Task to complete: Provide again, from the entries below, every line from the one containing "TDS (15, 1158)" through the one containing "Business License (39, 946)", exactly as written, and no other line.

Source material:
****************************************

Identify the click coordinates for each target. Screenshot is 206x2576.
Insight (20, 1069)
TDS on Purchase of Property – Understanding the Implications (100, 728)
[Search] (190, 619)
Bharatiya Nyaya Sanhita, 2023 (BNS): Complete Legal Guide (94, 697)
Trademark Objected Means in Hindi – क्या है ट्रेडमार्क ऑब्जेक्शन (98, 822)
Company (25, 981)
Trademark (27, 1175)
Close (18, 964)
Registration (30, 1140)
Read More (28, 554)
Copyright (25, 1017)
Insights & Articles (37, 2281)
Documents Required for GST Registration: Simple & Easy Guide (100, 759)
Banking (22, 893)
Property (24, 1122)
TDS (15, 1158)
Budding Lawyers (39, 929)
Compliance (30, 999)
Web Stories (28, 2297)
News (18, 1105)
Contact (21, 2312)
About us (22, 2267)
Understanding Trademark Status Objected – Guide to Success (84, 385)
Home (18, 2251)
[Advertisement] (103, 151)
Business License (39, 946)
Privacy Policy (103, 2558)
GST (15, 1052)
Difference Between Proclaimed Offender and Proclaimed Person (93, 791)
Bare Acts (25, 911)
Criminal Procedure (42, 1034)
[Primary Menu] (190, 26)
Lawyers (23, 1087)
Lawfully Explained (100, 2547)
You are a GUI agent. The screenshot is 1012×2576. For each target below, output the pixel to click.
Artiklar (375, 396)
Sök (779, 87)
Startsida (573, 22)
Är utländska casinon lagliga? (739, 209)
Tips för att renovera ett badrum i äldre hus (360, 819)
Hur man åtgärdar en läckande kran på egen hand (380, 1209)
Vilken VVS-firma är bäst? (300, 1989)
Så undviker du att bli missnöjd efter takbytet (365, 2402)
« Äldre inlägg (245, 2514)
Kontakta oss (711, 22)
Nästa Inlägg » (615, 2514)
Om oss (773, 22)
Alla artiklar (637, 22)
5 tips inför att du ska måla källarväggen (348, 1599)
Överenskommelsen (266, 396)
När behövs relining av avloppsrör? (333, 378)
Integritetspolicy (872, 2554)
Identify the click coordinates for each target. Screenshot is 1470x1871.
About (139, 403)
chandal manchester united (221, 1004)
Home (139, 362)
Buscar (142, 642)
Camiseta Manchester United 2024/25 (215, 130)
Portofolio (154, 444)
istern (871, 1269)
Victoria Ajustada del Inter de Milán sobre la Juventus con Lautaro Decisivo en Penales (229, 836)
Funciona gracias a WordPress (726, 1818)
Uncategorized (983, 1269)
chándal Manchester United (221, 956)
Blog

****************************************

Answer for the task:
TDS (15, 1158)
Budding Lawyers (39, 929)
Compliance (30, 999)
Web Stories (28, 2297)
News (18, 1105)
Contact (21, 2312)
About us (22, 2267)
Understanding Trademark Status Objected – Guide to Success (84, 385)
Home (18, 2251)
[Advertisement] (103, 151)
Business License (39, 946)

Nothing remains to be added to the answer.